======== DOCUMENT PASSAGE ========

[Dixielandjazz] Ellington Teagarden Lyttelton
ROBERT R. CALDER
serapion at btinternet.com
Thu Jul 14 21:15:17 PDT 2011
I don't suppose anybody who takes any music seriously actually believes
de gustibus non disputandum
in the common reading of the phrase as meaning that no work of art can be
regarded as superior to any other.
The Latin phrase is just a cheap way of stopping people from fighting
People frequently think they are disagreeing about music because they don't
appreciate that the music anyone likes listening to is a matter of what he or
she is interested in musically, emotionally. There is very little to some music,
and nothing much to be interested in there. It's shallow and suits shallow
interests.
There is a great deal to some other music, but just because it's of considerable
worth and contains a lot, that's no reason why everybody would share an interest
in it.
Music is NOT THE INTERNATIONAL LANGUAGE of everybody
It can be an international language, but there are boundaries and limits.

========

SET TASK A. Echo back the part of the post on musical taste between "[Dixielandjazz] Ellington Teagarden" and "to any other.", inclusive.
The post and the records below it come from unrelated sources.

======== PROVIDED ENTRIES ========

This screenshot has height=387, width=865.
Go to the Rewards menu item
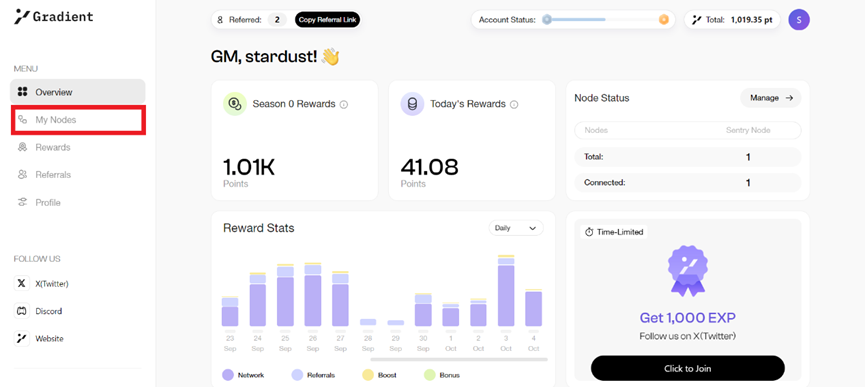(78, 147)
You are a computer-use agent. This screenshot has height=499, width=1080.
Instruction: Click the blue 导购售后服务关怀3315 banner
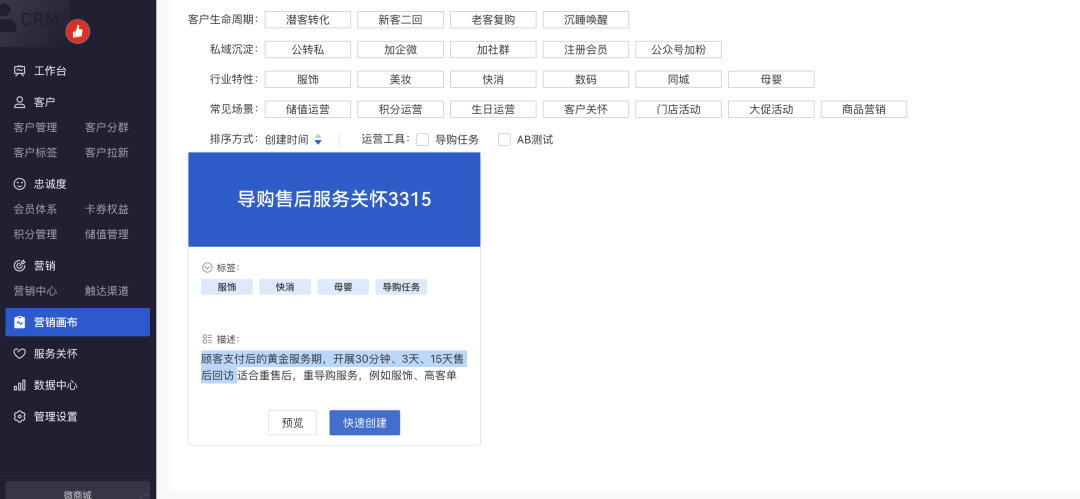coord(334,199)
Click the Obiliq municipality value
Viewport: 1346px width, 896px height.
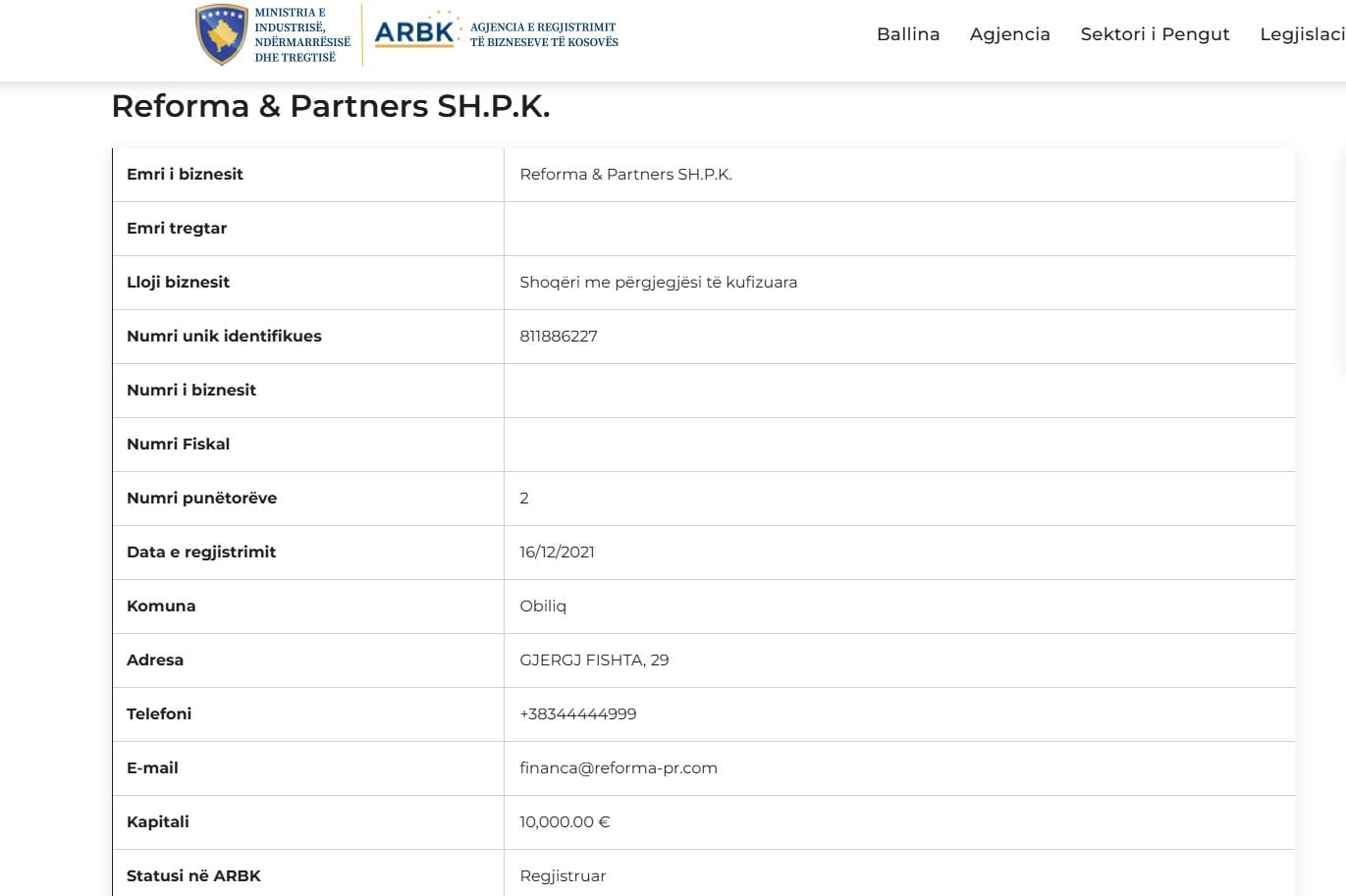542,606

========

SET TASK B. Duplicate the lines of the records from the one holding "Click the Obiliq municipality value" through the end of the records, both ends included, and leave out the pictures.

EXPECTED ANSWER A.
[Dixielandjazz] Ellington Teagarden Lyttelton
ROBERT R. CALDER
serapion at btinternet.com
Thu Jul 14 21:15:17 PDT 2011
I don't suppose anybody who takes any music seriously actually believes
de gustibus non disputandum
in the common reading of the phrase as meaning that no work of art can be
regarded as superior to any other.

EXPECTED ANSWER B.
Click the Obiliq municipality value
Viewport: 1346px width, 896px height.
542,606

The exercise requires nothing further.